In true "Potter" fashion, the site is a hodgepodge of mystery and magic, inviting visitors to navigate its revelations. But here are a few of the key details we've been able to uncover:
Take a Tour
Click on the "flying tour" scroll, and you'll be escorted through a mockup of the park made to look exactly like the sets from the "Harry Potter" movies. Among the landmarks that can be glimpsed are the storefronts from Diagon Alley, the Hogsmeade Station train stop that unloads students and, of course, Hogwarts School of Witchcraft and Wizardry high on a hill overlooking everything. The castle is home to "Harry Potter and the Forbidden Journey," a ride promising state-of-the-art technology to take you through Harry's school.
Get Ready to Roll
The park has not one, but two roller coasters -- well, three, in a way. For the braver "Potter" fans, there is "Dragon Challenge," a double-tracked twister that lets you choose between riding the "dragon" of an "aggressive Chinese Fireball" or another one that is a "ferocious Hungarian Horntail." The two coasters twist and threaten collision as they drive you past the Goblet of Fire and the Twiwizard Cup.
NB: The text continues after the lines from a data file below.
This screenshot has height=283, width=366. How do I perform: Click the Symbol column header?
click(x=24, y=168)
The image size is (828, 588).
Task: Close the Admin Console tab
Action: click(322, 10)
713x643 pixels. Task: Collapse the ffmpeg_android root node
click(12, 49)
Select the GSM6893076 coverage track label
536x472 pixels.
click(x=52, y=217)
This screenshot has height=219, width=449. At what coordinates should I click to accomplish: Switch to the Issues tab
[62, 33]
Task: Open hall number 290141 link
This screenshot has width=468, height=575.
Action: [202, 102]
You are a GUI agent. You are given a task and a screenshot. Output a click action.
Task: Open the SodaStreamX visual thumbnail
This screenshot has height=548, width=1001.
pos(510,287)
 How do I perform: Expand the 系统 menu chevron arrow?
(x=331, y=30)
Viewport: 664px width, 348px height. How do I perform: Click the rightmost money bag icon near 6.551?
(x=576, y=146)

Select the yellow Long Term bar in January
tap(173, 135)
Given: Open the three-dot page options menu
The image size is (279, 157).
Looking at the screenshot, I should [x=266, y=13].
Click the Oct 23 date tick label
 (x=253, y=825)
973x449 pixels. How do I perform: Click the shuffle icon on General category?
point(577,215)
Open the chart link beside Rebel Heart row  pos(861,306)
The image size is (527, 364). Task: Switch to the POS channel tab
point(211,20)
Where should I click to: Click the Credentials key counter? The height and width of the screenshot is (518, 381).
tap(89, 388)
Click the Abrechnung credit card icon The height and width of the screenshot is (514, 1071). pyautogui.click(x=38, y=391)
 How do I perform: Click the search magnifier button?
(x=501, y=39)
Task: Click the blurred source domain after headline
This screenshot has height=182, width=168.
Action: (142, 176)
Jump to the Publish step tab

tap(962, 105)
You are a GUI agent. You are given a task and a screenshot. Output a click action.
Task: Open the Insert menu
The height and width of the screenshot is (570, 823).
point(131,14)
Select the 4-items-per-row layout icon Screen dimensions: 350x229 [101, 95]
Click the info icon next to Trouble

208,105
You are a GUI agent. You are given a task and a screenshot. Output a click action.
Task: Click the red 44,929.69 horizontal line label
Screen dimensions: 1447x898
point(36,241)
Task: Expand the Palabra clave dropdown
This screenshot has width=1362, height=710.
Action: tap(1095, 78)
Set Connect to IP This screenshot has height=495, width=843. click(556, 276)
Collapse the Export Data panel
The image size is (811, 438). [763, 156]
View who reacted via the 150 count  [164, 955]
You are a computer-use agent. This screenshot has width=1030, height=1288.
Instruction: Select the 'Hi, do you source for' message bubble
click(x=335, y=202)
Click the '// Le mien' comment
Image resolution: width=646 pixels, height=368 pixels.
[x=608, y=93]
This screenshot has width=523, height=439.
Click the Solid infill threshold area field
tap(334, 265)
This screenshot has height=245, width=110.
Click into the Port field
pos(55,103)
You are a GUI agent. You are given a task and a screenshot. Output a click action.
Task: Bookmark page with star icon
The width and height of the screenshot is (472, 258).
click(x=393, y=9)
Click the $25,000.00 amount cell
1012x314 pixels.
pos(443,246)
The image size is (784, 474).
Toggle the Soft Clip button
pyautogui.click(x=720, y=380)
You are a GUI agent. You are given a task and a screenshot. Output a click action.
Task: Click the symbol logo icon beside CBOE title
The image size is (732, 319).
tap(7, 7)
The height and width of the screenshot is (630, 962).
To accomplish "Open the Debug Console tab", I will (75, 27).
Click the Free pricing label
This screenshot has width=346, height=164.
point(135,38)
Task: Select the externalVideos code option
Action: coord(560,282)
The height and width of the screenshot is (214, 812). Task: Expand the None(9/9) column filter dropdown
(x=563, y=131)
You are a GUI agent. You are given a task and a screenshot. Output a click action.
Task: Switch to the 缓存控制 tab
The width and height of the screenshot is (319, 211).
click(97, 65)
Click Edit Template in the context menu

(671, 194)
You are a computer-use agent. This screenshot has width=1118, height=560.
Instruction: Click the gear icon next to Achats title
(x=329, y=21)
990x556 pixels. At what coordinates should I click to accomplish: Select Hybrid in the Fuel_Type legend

For the less adventurous there is "Flight of the Hippogriff," a family-friendly coaster that takes you past Hagrid's hut and is woven from wicker.
Get Your Eat On
Like any good amusement park, Wizarding World has plenty of eccentric places to sit and enjoy themed food. At "Three Broomsticks," you can make like a Hogwarts professor and drink Butterbeer or pumpkin juice while chowing down on "The Great Feast Platter" of shepherd's pie and turkey legs. There's also "The Hog's Head," a pub from Rowling's novels that we can only assume won't be quite as filthy as it is in Harry's imaginary world. In a video on the site, Daniel Radcliffe teases Honeydukes Sweetshop, promising it will have "wonderful, sugar-drenched substances."
School's in Session!
Inside Hogwarts, tourists can see faithful recreations of Professor Dumbledore's office, the Gryffindor common room, the Defence Against the Dark Arts classroom and much more. Pop quizzes, we assume, are at the tour guide's discretion.
Get Ready to Shop
There are at least five different souvenir-type shops modeled after real stores in the "Potter" realm: Dervish and Banges (to buy your magical items), Filches Emporium of Confiscated Goods (jackets, T-shirts, etc.), Ollivanders (makers of fine magic wands since 382 B.C.), the Owl Post (where you can send mail home), and Zonko's (a huge joke shop filled with shrunken heads and screaming yo-yos).
Housed at Universal Studios in Orlando, Florida, the Wizarding World of Harry Potter is scheduled to begin greeting tourists in spring 2010.